Easy Egg Drop Soup


We probably should have spent the weekend doing things in the house, but I had a 10 year high reunion to get to…plus, I wanted to visit my parents to celebrate my b-day.


I made a quick meal from the pantry/freezer – egg drop soup (mom’s recipe) and thai veggie dumplings (from the frozen food aisle in Trader Joe’s)
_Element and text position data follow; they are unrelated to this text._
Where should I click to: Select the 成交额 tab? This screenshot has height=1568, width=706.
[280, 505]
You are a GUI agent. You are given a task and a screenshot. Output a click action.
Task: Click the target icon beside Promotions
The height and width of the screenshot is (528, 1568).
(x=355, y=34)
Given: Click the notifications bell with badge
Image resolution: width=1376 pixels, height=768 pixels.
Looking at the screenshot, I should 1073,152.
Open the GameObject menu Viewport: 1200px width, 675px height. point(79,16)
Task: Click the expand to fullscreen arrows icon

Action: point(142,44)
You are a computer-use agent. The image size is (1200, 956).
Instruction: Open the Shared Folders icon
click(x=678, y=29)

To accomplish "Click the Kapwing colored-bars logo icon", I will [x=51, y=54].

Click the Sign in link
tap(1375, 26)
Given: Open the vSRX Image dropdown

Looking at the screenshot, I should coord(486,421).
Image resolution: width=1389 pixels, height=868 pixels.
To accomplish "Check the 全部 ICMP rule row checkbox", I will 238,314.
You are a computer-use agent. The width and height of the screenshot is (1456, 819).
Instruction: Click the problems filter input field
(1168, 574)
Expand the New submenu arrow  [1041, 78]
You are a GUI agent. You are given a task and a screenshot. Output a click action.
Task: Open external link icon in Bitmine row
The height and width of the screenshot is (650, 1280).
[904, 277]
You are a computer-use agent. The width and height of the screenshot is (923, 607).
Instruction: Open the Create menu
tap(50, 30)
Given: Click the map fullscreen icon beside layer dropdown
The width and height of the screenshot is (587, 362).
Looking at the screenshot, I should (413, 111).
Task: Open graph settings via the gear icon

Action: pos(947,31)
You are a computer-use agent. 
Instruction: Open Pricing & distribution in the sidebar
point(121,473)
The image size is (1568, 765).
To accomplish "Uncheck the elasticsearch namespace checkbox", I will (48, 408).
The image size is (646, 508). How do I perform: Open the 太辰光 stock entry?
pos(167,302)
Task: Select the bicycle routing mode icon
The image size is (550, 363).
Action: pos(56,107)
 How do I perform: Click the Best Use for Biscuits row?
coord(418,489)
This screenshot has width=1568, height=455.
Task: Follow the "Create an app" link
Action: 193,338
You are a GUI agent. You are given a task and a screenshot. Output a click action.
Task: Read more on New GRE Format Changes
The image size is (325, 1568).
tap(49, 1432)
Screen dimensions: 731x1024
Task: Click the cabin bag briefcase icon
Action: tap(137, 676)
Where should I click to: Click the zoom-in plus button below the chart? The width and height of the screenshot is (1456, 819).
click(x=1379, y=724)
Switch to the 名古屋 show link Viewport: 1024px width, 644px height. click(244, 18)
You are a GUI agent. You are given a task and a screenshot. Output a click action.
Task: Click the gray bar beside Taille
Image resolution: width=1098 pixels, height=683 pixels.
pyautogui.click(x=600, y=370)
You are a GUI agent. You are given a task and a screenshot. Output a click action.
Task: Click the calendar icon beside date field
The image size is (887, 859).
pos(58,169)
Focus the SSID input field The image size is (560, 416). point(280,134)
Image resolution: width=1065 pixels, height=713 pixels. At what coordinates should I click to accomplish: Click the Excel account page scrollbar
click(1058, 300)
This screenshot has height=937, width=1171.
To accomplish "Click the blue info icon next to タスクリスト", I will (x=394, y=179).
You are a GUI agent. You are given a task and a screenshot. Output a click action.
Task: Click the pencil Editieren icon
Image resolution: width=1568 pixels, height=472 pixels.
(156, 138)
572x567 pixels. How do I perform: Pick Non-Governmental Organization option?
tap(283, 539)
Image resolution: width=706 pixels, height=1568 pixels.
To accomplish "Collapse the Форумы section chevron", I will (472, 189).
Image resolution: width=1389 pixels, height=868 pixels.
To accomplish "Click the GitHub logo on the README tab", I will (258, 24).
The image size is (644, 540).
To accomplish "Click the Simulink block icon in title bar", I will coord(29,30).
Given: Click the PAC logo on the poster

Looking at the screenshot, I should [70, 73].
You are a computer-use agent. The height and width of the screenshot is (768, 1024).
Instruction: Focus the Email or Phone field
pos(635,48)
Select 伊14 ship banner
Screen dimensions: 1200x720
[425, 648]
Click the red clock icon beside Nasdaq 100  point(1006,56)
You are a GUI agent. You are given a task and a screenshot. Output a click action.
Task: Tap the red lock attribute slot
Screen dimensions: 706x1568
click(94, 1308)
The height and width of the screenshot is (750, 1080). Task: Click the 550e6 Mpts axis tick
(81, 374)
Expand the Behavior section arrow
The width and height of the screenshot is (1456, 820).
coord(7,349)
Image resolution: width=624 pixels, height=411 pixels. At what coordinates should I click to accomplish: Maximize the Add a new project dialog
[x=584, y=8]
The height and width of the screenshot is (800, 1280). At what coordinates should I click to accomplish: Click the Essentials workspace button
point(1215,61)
I love these style soup spoons for my Asian-style meals.

Egg Drop Soup
by mom
serves 1


  • 1 can chicken broth
  • 1 egg
  • 1 tsp corn starch
  • 1-2 tbsp water
  • soy sauce


  1. Pour chicken broth into a small pot and bring to a boil over medium heat.
  2. Break egg into a small bowl and whisk with a fork until blended (as though you were going to make scrambled eggs)
  3. Mix corn starch with a bit of water, enough to dissolve corn starch, and set aside.
  4. When broth starts to boil, add the corn starch mixture to the pot and stir.
  5. Bring to boil again. Once boiling, pour a bit of the egg mixture (about 3-4 tbsp worth) into the boiling broth and gently whisk with your fork to create strands of cooked egg in the broth. Continue to pour a bit of the egg and gently and very lightly pass the fork through the egg so it doesn’t clump up. Repeat this until all the egg mixture is gone.
  6. Pour soup into a bowl, season with soy sauce to taste, and enjoy!